As described above, in the present invention, a board that is almost the same as the wiring board that is actually used is used as a probe, so it is possible to test high-speed electrical characteristics in a form that is close to the actual mounting.
The protruding electrodes can reduce the loss of solder in the semiconductor element. As a result, when the semiconductor element for solder fusion connection is used in a high-speed pulse circuit or the like, there is no need for repairs after mounting, and reliability regarding the amount of solder can be ensured.

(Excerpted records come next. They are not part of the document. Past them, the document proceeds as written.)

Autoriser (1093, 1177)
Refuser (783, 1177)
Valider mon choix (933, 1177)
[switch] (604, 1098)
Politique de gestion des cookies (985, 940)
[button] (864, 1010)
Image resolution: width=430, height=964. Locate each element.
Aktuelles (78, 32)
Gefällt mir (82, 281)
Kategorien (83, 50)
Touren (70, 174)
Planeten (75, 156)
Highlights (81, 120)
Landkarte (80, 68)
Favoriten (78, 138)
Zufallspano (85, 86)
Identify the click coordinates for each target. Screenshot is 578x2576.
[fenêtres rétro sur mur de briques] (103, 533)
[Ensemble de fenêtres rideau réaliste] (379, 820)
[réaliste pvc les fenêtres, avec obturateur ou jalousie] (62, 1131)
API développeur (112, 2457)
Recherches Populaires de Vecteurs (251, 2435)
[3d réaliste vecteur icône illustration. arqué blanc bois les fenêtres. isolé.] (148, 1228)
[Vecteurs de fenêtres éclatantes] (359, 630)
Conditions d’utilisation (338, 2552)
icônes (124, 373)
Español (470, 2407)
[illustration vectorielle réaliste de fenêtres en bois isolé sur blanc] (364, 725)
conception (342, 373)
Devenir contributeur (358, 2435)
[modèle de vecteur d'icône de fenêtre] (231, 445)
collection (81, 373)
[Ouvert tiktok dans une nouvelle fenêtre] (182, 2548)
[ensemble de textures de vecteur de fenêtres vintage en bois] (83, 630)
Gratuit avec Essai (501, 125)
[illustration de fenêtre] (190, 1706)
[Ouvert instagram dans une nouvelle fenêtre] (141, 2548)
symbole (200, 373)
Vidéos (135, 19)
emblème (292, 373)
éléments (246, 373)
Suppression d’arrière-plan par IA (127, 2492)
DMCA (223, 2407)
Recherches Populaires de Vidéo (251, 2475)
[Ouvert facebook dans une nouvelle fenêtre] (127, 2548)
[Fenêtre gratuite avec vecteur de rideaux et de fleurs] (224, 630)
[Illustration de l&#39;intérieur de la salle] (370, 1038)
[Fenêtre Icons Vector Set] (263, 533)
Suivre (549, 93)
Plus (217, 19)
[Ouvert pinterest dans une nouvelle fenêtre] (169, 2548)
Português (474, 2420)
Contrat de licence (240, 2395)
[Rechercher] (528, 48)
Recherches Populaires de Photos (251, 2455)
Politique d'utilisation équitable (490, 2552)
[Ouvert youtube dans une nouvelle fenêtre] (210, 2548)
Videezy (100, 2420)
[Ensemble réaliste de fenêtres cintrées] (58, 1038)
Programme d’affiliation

[Brief explanation of the drawing]

Figures 1 and 2 show a conventional inspection prober; Figure 3 shows a conventional DIL semiconductor device mounted; Figure 4 shows a solder-fused semiconductor element mounted; and Figure 5 shows a solder-fused semiconductor element mounted. 6 is a diagram showing the state of probing, FIG. 6 is a cross-sectional view of the inspection device according to the present invention, and FIG. 7 is a sectional view of the probe card of the present invention. 1...Semiconductor element wafer 2...Probe card 4...Probe 9...Solder ball 10...Heat source 12...Protruding electrode 1st episode

Claims (1)

[Claims] 1. In the inspection of a semiconductor element having a solder pole on the electrode for solder fusion connection, a multilayer substrate having a protruding electrode at a position corresponding to the electrode is used, and the surface having the protruding electrode is Heat is applied from the opposite side, the protruding electrode is pressed against the solder ball, at least a portion of the solder is melted, and conduction is established between the semiconductor element electrode and the protruding electrode, and the wiring in the multilayer board is connected to the protruding electrode. A method for testing a semiconductor device, characterized in that, after transmitting and receiving a test signal and testing the semiconductor device, the multilayer substrate is heated again to melt the solder and separate the semiconductor device and the protruding electrodes. 2. The protruding electrode to be connected to the power supply electrode of the semiconductor element is connected to the corresponding power conductor layer in the multilayer board without going through the signal line in the multilayer board, and the protrusion corresponding to the other signal electrode The electrode is connected to a signal conductor wiring in the substrate, and the signal conductor wiring is a line having a constant characteristic impedance with the power supply conductor layer as a reference layer, and is connected to the signal conductor wiring on the same substrate, or 2. A test device for testing a semiconductor device according to claim 1, wherein the test device is connected to a test circuit connected by a connector or the like. 3. The inspection device according to claim 2, wherein the protruding electrodes are made of tungsten and nickel plated thereon. 4. Claim 2, characterized in that the protruding electrode has a shape in which the diameter of the tip thereof is one-third or less of the maximum diameter of the solder ball, and the length is longer than the height of the solder ball. Inspection equipment as described.